The SPACE study (NCT04458857) evaluated the efficacy, safety, and tolerability of fremanezumab in children and adolescents with episodic migraine (EM).

Fremanezumab is a calcitonin gene-related peptide pathway monoclonal antibody approved for preventive migraine treatment in adults.

In this multicenter, double-blind, parallel-group, Phase 3 study, participants aged 6–17 years, with a migraine diagnosis for ≥6 months and history of ≤14 headache days/month, were randomized (1:1) to monthly fremanezumab (<45kg, 120 mg; ≥45kg, 225 mg) or placebo for 12 weeks. Primary endpoint: least-squares (LS) mean change from baseline in average monthly migraine days (MMD) during the double-blind period. Secondary endpoints included LS mean change from baseline in monthly headache days of at least moderate severity (MHD) and proportion of participants achieving a ≥50% reduction in MMD. Subgroup analyses were conducted by age (6–11 and 12–17 years) and sex.

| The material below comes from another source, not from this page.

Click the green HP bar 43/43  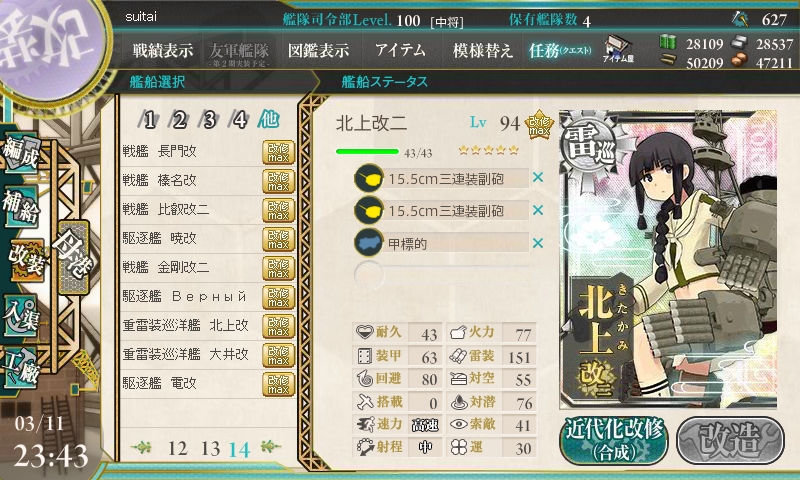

Of 237 randomized participants, 234 (6–11 years, n=63; 12–17 years, n=171; male, n=105; female, n=129) were included in the efficacy analysis (fremanezumab, n=123; placebo, n=111). Fremanezumab significantly reduced MMD versus placebo (–2.5 vs –1.4; p=0.0210) over 3 months. LS mean changes from baseline in MMD favored fremanezumab over placebo in subgroups stratified by age (6–11 years: –3.4 vs –1.7; 12–17 years: –2.7 vs –1.8) and sex (male: –3.5 vs –2.2; female: –2.3 vs –1.5). The reduction in MHD was significantly greater with fremanezumab versus placebo (–2.6 vs –1.5; p=0.0172), as was the 50% response rate (47.2% vs 27.0%; p=0.0016). The proportion of participants reporting ≥1 adverse event (AE) was similar across treatment groups (fremanezumab, 55%; placebo, 49%). The proportion of participants with serious AEs (≤3%) and AEs leading to discontinuation (<1%) were low.

These findings demonstrate the efficacy, safety, and tolerability of fremanezumab in children and adolescents with EM.